Swedish test-scores are deteriorating, both among native Swedes and immigrants.
The left is blaming this on Sweden's popular system of vouchers. The Swedish private schools ("friskolor") are funded by public vouchers but privately owned and managed, which the left dislikes. In this article for example "ideological...market-experiments" are accused of having caused a decline in the "level of knowledge in schools".
However if we look at PISA-test-scores 2000-2009, it is apparent that 8th-grade test scores are dropping like a rock in public schools, but actually increasing in private schools.
Between 2006-2009 the results fall declined in private schools, but even during this period they fell more in public schools. It is sometimes argued that the higher test-scores of private schools in Sweden is due to grade inflation. However the PISA scores are internationally standardized, so they are a fair metric.
Keep in mind that there may be composition changes going on here, which the averages don't tell us about. It is also theoretically possible that the decline in public schools is caused by private schools. One claim of the left is that if the smart and motivated kids leave, the other children become worse students. The Swedish left also accuses private schools of draining public schools from resources, which go towards detested profits. However it is unlikely for several reasons that pubic school failure is the fault of private schools.
First, the private school sector remains small, with less than 10% of 8th graders tested by PISA in 2009.

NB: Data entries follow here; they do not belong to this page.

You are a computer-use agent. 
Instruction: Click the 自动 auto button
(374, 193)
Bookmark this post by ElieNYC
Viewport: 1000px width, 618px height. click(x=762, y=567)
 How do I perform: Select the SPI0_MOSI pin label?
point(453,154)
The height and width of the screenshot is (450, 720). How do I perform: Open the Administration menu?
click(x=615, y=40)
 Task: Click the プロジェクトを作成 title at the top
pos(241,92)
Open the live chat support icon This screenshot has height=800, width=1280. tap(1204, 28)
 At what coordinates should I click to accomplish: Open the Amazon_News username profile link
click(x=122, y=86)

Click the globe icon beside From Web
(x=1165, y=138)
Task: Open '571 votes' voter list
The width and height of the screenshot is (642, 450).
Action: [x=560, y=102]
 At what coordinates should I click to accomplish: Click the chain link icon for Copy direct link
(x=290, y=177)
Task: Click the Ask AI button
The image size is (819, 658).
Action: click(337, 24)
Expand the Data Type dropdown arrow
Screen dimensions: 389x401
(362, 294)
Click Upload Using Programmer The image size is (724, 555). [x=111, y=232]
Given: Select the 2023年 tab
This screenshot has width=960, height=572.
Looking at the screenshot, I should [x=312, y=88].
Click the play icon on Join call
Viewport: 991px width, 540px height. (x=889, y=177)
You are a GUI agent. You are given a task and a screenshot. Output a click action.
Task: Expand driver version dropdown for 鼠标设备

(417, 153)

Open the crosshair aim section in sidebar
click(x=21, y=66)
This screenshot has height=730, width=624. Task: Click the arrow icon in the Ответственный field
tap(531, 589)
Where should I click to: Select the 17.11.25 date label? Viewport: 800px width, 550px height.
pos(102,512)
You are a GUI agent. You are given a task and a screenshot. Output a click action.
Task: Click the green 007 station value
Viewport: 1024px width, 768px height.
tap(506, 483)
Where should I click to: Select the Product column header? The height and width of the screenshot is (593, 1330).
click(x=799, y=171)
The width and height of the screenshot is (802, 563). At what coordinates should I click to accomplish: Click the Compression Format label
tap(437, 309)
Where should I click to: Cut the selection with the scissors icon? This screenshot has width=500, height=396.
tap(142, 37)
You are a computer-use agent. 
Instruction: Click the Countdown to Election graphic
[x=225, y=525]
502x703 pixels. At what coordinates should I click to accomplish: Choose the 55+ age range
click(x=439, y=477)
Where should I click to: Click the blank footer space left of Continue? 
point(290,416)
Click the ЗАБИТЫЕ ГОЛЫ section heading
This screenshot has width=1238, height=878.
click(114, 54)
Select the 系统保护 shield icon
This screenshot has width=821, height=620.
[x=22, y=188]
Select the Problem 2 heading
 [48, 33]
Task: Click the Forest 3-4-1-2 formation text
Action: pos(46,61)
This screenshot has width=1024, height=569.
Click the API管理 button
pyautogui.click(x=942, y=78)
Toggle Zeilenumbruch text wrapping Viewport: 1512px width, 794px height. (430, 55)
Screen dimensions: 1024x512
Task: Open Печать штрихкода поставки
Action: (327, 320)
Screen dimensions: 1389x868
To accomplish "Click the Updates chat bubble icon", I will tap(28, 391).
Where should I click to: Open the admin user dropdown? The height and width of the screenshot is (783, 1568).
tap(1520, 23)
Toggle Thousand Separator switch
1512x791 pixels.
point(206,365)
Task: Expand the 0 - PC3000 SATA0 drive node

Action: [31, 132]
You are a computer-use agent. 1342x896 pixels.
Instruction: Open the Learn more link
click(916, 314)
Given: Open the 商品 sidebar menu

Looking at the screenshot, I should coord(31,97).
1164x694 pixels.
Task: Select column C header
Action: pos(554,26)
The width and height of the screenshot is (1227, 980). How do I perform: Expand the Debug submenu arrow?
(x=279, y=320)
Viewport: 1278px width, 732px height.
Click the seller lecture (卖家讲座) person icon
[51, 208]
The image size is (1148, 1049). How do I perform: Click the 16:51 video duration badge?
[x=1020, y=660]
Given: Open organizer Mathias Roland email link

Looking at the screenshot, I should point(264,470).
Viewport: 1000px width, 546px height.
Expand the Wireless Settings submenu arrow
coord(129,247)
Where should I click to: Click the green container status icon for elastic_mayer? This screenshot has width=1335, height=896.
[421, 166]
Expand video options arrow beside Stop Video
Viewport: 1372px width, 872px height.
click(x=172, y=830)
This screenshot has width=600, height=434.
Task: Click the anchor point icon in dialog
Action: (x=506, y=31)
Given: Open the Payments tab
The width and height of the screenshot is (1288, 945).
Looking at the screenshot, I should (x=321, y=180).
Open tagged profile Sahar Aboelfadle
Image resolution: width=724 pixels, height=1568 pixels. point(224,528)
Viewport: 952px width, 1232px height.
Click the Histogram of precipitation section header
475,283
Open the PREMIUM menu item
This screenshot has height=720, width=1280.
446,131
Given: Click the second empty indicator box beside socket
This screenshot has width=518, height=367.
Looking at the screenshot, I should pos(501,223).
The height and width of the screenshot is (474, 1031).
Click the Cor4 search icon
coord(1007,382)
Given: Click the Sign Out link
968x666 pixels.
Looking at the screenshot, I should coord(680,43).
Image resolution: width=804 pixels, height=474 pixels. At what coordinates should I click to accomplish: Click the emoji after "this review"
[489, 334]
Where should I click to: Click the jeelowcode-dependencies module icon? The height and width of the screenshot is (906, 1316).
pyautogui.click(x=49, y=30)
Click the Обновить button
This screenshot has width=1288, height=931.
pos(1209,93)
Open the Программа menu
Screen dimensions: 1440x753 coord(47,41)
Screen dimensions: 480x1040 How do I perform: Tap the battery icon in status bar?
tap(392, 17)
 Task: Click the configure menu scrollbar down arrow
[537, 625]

Second, in Sweden private schools cost taxpayers 8 percent less per public on average than public schools, so they are not draining financial resources. The average profit margin of all Swedish private schools is only 5% (and much of this is the return of injections of capital into the schools).
Third, studies seem to indicate that there is little sorting in Swedish private schools, that is to say it is not mainly the richest or brightest kids who go to private schools. (e.g Böhlmark and Lindahl, 2007, 2009).
Lastly international research has generally failed to detect a negative effect of school choice on those who stay behind. (having more girls in your class may help, but that's another issue).
Studies of school choice suffer from methodological problems, because children who choice private schools may be different in ways we cannot control for. Therefore probably the best study are those like this one, which uses lotteries. There is no comparable study for Sweden. They generally find that school choice does not lower outcomes, contrary to the claims of the Swedish left. While they also don't detect major increases in test scores, they detect improvement in outcome variables such as arrest rates.
Voucher funded schools have more satisfied teachers and parents and students. They cost less for taxpayers. They don't appear to hurt public schools. In addition, they have been improving their test-scores in a period where public schools scores are declining.
Despite all of this, the Social Democrats blame the crisis of Swedish education on private schools, even though it is the 90% or so of children in public schools who are doing particularly poorly, and even though they present no evidence whatsoever that this long term decline is caused by private schools. If anyone is being blindly "ideological" on this issue, it is the left. This is especially clear with regards to their emotional aversion to and overestimation of profits.
Having written all this, let me criticize the right.
This will pain them to learn, but they are putting too much faith in private schools, and too much weight on test scores in evaluating private schools. The sad truth is that test-scores are mostly determined by I.Q and home environment, not by which school you attend.
Let me show you this depressing graph from a recent paper by James Heckman for white children in the U.S:
You will notice that gaps in child test scores emerge early (age 3) and persist through age 18. Schools contribute little to closing these gaps.
The Swedish right has accepted the quasi-Marxist view of the left and liberals, which is that people are blank slates, that ability is equally distributed and that schools consequently can easily raise cognitive skills.
The left deludes itself into believing society can do this just as soon as we give schools a little more money (meanwhile real spending per pupil has more than doubled in a period where test-scores have declined). The right instead deludes itself into believing in this Utopian vision just as soon as we make schools capitalist (meanwhile decades of private choice in Sweden and Chile have only moderate improvements in outcomes).
It would be one thing if private schools were able to dramatically change the curriculum and drill students like military schools or (horror horror) Swedish schools in 1965. American catholic schools successfully improve the life outcomes of minority students where public schools fail.
While raising everyone's I.Q dramatically through capitalist schools is a fantasy, there is in principle no reason Sweden cannot return to historical test score levels.
But this would require going back to historical curriculum and historical norms. The power vacuum that has emerged in Swedish schools and leads to mini Lord-of-the-flies classrooms has to be filled by adults. Repetition and memorization (both of which do not require the child to have above average I.Q to work) should again become the foundation of learning. The post-modern pedagogic theories taught to teachers in the universities must be discarded into the trashcan of history.
There is a lot of rhetoric from the Swedish right on education reform, but no sign of any of this happening. Making schools private in form without allowing them to depart from the current curriculum is not going to magically fix the problems. This faux-capitalism would not truly utilize the advantages of free-enterprise, and making promises you cannot deliver on will only discredit capitalism among the public.
If the right keeps promising better education outcomes without fixing the core problems voters will sooner or later wise up and punish them. Education minister Jan Björklund should close the rhetoric to reform gap, either by shutting up or by actually doing something about the situation.